--- The problem ---
Copy out the entries exactly, from the first line to the last.

● ● ● ● ● ● ●

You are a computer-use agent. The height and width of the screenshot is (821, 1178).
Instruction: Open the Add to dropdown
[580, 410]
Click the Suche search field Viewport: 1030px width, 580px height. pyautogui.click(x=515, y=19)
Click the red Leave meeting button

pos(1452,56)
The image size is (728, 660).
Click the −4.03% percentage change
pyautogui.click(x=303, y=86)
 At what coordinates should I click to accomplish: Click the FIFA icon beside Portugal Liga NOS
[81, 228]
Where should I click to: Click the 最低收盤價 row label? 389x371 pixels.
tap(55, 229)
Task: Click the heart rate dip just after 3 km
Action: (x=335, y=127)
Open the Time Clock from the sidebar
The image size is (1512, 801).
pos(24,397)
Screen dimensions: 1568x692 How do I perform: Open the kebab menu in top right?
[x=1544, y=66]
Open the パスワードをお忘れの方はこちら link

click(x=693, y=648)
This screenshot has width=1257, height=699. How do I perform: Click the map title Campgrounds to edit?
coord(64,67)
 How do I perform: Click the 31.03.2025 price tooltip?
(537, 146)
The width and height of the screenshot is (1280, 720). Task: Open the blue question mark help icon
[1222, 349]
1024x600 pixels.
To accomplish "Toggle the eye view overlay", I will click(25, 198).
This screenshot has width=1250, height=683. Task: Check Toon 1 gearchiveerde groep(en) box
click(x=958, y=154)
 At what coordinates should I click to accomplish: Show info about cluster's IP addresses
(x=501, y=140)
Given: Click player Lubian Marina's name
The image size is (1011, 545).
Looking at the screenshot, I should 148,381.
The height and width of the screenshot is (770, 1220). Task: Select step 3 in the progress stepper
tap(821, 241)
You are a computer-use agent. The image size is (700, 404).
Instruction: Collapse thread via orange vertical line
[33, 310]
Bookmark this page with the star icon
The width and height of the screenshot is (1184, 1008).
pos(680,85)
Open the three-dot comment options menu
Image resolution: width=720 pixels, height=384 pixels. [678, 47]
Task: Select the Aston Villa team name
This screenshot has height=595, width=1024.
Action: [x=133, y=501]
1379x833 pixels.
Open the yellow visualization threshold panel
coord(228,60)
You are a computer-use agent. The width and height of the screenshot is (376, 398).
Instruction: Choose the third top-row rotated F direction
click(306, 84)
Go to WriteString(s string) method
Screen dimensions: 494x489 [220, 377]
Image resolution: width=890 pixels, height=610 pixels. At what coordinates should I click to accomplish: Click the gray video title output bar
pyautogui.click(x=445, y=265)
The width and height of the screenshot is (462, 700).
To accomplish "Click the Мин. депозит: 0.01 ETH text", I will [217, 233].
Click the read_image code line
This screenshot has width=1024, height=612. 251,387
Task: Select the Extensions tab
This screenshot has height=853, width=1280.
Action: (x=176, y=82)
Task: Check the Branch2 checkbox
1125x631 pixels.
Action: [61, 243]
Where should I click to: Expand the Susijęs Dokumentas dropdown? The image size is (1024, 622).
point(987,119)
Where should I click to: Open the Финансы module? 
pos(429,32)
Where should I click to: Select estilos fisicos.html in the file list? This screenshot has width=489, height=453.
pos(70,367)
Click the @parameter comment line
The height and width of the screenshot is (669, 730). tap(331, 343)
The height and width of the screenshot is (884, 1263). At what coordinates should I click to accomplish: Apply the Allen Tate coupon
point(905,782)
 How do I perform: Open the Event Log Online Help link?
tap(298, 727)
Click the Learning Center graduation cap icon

● ● ● ● ● ● ●

--- Reply ---
You are a computer-use agent. The height and width of the screenshot is (821, 1178).
Instruction: Open the Add to dropdown
[580, 410]
Click the Suche search field Viewport: 1030px width, 580px height. pyautogui.click(x=515, y=19)
Click the red Leave meeting button

pos(1452,56)
The image size is (728, 660).
Click the −4.03% percentage change
pyautogui.click(x=303, y=86)
 At what coordinates should I click to accomplish: Click the FIFA icon beside Portugal Liga NOS
[81, 228]
Where should I click to: Click the 最低收盤價 row label? 389x371 pixels.
tap(55, 229)
Task: Click the heart rate dip just after 3 km
Action: (x=335, y=127)
Open the Time Clock from the sidebar
The image size is (1512, 801).
pos(24,397)
Screen dimensions: 1568x692 How do I perform: Open the kebab menu in top right?
[x=1544, y=66]
Open the パスワードをお忘れの方はこちら link

click(x=693, y=648)
This screenshot has width=1257, height=699. How do I perform: Click the map title Campgrounds to edit?
coord(64,67)
 How do I perform: Click the 31.03.2025 price tooltip?
(537, 146)
The width and height of the screenshot is (1280, 720). Task: Open the blue question mark help icon
[1222, 349]
1024x600 pixels.
To accomplish "Toggle the eye view overlay", I will click(25, 198).
This screenshot has width=1250, height=683. Task: Check Toon 1 gearchiveerde groep(en) box
click(x=958, y=154)
 At what coordinates should I click to accomplish: Show info about cluster's IP addresses
(x=501, y=140)
Given: Click player Lubian Marina's name
The image size is (1011, 545).
Looking at the screenshot, I should 148,381.
The height and width of the screenshot is (770, 1220). Task: Select step 3 in the progress stepper
tap(821, 241)
You are a computer-use agent. The image size is (700, 404).
Instruction: Collapse thread via orange vertical line
[33, 310]
Bookmark this page with the star icon
The width and height of the screenshot is (1184, 1008).
pos(680,85)
Open the three-dot comment options menu
Image resolution: width=720 pixels, height=384 pixels. [678, 47]
Task: Select the Aston Villa team name
This screenshot has height=595, width=1024.
Action: [x=133, y=501]
1379x833 pixels.
Open the yellow visualization threshold panel
coord(228,60)
You are a computer-use agent. The width and height of the screenshot is (376, 398).
Instruction: Choose the third top-row rotated F direction
click(306, 84)
Go to WriteString(s string) method
Screen dimensions: 494x489 [220, 377]
Image resolution: width=890 pixels, height=610 pixels. At what coordinates should I click to accomplish: Click the gray video title output bar
pyautogui.click(x=445, y=265)
The width and height of the screenshot is (462, 700).
To accomplish "Click the Мин. депозит: 0.01 ETH text", I will [217, 233].
Click the read_image code line
This screenshot has width=1024, height=612. 251,387
Task: Select the Extensions tab
This screenshot has height=853, width=1280.
Action: (x=176, y=82)
Task: Check the Branch2 checkbox
1125x631 pixels.
Action: [61, 243]
Where should I click to: Expand the Susijęs Dokumentas dropdown? The image size is (1024, 622).
point(987,119)
Where should I click to: Open the Финансы module? 
pos(429,32)
Where should I click to: Select estilos fisicos.html in the file list? This screenshot has width=489, height=453.
pos(70,367)
Click the @parameter comment line
The height and width of the screenshot is (669, 730). tap(331, 343)
The height and width of the screenshot is (884, 1263). At what coordinates should I click to accomplish: Apply the Allen Tate coupon
point(905,782)
 How do I perform: Open the Event Log Online Help link?
tap(298, 727)
Click the Learning Center graduation cap icon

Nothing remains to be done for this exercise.